Task requirements: From the data below, set down exactly the lines between the one holding "Given: Open the API" and the one holding "Given: Toggle the Navigation", inclusive, and no others.

The input:
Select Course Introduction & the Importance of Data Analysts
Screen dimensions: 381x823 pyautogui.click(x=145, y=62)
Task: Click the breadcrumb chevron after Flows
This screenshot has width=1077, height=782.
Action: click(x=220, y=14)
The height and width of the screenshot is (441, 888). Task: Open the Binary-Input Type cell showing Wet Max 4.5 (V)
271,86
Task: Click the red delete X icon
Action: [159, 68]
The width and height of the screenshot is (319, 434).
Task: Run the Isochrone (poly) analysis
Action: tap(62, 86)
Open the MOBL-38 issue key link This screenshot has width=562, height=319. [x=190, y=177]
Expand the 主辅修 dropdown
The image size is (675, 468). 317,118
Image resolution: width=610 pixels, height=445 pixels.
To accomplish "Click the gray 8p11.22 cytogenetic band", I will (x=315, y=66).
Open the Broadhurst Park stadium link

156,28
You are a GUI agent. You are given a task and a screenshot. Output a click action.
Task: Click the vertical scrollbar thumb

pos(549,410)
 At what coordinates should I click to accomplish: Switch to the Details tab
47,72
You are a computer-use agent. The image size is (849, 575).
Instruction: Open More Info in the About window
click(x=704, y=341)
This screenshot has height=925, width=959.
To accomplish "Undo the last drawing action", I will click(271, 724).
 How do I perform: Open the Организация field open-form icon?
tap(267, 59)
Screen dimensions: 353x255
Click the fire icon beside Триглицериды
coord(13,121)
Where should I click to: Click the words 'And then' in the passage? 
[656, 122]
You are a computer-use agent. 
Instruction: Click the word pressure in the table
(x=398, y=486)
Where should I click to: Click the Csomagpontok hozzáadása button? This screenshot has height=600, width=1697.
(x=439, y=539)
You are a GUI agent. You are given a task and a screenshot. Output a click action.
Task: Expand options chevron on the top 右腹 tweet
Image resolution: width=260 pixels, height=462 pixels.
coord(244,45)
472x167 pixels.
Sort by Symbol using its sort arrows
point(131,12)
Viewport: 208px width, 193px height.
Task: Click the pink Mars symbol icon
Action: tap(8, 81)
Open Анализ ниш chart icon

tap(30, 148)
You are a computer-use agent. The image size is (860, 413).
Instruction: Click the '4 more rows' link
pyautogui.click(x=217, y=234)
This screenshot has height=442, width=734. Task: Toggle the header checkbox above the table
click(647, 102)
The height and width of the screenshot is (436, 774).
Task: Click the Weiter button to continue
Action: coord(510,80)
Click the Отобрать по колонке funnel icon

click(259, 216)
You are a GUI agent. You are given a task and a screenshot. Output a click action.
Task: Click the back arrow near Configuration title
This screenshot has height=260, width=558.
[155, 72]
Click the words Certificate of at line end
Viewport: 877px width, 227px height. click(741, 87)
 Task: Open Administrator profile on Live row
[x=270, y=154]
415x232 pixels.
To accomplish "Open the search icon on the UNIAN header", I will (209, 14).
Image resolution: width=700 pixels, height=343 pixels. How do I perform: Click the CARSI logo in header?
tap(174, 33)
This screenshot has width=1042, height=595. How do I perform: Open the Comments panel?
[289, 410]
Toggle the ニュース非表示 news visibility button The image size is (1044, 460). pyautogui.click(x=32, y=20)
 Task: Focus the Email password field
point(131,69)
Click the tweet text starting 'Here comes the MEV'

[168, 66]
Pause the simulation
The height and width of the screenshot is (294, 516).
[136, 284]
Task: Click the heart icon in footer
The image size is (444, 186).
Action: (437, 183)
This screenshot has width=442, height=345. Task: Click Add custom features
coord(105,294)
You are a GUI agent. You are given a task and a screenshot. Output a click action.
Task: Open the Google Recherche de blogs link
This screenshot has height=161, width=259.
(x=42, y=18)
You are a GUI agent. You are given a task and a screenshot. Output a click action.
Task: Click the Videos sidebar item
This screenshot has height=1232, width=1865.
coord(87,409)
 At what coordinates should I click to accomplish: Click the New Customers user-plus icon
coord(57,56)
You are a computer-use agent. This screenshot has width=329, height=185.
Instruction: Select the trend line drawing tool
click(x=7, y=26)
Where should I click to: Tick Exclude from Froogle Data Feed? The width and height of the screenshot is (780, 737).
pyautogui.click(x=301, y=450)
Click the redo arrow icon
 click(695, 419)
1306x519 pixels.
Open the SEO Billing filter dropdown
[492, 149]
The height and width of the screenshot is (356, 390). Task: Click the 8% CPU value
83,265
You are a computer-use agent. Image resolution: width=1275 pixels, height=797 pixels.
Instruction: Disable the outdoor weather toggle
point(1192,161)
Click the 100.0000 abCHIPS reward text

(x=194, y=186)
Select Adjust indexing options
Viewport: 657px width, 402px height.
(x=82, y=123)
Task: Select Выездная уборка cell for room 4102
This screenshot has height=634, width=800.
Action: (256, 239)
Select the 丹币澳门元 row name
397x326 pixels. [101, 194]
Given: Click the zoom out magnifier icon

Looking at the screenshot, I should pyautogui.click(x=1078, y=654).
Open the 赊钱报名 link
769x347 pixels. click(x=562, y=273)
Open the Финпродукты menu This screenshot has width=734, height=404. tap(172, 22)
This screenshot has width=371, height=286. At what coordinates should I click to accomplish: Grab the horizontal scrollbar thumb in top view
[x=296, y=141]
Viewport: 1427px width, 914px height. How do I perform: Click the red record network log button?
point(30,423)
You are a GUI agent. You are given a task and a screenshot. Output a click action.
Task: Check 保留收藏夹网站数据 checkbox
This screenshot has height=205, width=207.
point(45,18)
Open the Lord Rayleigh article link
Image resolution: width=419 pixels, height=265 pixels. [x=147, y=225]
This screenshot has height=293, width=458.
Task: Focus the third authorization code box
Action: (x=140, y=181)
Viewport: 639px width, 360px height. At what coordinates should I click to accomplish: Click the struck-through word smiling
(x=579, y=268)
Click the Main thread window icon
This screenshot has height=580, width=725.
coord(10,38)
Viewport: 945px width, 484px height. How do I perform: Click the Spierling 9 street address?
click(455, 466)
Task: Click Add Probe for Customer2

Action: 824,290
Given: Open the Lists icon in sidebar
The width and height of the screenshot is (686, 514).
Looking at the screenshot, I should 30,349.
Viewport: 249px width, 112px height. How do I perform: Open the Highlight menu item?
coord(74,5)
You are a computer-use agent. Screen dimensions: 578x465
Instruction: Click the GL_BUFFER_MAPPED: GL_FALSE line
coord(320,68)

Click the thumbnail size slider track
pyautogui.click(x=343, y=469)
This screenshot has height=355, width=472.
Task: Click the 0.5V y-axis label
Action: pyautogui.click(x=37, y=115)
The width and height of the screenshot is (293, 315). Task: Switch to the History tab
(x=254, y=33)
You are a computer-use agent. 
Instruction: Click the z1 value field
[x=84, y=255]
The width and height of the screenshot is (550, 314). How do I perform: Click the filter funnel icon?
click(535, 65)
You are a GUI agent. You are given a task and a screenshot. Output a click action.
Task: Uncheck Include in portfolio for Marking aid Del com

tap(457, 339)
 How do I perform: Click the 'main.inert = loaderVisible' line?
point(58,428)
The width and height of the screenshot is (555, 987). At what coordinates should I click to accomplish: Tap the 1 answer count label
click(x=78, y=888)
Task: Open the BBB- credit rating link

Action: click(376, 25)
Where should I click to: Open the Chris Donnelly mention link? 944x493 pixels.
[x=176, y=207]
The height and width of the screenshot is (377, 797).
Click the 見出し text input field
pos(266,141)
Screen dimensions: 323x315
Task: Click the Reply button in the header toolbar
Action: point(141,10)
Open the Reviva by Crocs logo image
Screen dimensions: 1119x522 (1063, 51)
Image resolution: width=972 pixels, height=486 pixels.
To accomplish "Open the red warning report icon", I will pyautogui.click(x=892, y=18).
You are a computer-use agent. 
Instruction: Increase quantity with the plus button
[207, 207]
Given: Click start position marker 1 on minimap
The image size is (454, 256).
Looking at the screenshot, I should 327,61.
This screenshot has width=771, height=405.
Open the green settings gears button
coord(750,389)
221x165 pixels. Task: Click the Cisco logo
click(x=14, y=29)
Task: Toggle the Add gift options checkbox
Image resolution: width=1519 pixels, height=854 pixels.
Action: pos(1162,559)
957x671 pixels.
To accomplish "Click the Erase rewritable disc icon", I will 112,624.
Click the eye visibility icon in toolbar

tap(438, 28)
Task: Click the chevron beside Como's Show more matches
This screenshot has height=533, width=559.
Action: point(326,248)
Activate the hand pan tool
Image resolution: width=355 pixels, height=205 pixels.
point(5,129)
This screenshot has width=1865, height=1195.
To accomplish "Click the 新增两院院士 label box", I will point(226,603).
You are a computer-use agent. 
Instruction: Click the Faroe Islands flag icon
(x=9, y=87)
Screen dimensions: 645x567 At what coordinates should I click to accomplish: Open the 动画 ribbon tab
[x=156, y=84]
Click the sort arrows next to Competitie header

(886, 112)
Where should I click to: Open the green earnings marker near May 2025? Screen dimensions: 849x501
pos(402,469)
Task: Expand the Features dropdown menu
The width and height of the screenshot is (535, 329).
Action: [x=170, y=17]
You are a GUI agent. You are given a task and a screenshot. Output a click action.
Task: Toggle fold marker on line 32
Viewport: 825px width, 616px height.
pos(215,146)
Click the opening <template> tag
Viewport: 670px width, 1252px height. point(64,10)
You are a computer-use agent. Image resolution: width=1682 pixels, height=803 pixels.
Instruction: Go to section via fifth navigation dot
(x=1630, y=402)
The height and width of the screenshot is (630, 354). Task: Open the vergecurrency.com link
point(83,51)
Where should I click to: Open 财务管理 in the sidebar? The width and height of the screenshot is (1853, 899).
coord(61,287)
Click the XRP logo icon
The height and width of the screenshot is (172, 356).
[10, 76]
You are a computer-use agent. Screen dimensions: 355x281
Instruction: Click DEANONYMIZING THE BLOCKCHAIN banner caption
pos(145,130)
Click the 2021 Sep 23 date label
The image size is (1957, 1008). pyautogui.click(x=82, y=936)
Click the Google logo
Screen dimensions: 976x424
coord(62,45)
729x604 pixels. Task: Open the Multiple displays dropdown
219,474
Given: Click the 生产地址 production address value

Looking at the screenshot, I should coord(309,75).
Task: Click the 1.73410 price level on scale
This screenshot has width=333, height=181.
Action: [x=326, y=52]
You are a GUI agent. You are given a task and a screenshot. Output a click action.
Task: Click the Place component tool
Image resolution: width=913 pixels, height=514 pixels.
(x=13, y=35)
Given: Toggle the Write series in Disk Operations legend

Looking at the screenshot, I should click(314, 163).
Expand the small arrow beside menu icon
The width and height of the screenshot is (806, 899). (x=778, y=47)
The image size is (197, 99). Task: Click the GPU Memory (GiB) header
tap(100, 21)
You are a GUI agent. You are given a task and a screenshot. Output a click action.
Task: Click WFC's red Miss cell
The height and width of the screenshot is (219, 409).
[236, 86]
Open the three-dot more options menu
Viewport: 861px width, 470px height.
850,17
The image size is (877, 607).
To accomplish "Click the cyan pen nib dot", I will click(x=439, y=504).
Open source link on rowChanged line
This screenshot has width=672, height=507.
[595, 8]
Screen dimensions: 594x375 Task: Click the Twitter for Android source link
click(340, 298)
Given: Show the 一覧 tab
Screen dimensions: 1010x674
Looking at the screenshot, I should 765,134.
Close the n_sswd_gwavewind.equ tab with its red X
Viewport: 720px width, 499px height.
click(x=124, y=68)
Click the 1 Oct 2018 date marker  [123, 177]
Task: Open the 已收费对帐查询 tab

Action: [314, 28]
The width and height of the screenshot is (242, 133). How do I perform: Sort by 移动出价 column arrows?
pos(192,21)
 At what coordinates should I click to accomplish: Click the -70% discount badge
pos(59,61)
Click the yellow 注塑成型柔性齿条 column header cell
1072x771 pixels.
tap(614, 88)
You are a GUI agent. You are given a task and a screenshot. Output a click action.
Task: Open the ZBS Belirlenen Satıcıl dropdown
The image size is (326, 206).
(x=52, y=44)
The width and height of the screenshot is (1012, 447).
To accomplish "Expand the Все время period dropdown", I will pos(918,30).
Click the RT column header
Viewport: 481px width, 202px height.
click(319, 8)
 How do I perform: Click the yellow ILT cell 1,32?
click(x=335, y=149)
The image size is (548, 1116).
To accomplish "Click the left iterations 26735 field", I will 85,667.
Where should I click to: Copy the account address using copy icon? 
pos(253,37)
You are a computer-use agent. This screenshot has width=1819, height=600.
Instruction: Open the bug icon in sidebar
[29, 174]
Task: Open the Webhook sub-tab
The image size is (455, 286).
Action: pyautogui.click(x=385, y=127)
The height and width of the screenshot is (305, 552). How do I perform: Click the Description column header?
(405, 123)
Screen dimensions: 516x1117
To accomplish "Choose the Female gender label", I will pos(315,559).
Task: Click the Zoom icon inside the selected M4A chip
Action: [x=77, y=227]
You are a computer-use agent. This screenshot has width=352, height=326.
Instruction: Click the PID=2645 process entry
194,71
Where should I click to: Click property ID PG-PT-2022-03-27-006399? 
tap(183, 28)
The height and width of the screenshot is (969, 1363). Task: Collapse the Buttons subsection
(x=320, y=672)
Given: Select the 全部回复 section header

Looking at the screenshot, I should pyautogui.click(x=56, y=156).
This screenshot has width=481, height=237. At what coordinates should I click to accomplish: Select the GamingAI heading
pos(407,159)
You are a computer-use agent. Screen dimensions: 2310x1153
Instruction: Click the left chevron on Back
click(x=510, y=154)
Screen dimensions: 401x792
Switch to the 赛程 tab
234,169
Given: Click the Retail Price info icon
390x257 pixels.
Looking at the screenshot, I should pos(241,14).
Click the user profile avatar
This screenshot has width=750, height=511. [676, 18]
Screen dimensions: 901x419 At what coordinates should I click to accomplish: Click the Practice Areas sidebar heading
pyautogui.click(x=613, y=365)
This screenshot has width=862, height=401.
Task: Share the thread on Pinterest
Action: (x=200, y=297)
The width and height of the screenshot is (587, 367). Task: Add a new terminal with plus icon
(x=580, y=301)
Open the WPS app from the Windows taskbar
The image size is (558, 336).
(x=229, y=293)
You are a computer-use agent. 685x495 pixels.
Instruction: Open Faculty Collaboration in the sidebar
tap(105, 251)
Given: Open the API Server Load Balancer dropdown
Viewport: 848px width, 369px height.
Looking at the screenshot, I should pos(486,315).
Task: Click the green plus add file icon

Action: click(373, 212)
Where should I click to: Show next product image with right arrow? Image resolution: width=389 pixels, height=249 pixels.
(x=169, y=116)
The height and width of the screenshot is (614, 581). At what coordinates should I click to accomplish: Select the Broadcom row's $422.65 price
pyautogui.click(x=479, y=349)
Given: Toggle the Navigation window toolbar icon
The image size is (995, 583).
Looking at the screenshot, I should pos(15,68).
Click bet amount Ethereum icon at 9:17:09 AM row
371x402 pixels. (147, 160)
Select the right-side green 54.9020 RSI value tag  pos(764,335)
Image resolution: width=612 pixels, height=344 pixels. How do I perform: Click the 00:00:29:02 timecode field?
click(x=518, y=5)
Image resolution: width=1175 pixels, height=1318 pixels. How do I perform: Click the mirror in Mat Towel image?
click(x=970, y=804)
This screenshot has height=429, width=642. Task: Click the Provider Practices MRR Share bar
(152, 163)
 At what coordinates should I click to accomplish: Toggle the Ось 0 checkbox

Your solution:
Given: Open the API Server Load Balancer dropdown
Viewport: 848px width, 369px height.
Looking at the screenshot, I should pos(486,315).
Task: Click the green plus add file icon

Action: click(373, 212)
Where should I click to: Show next product image with right arrow? Image resolution: width=389 pixels, height=249 pixels.
(x=169, y=116)
The height and width of the screenshot is (614, 581). At what coordinates should I click to accomplish: Select the Broadcom row's $422.65 price
pyautogui.click(x=479, y=349)
Given: Toggle the Navigation window toolbar icon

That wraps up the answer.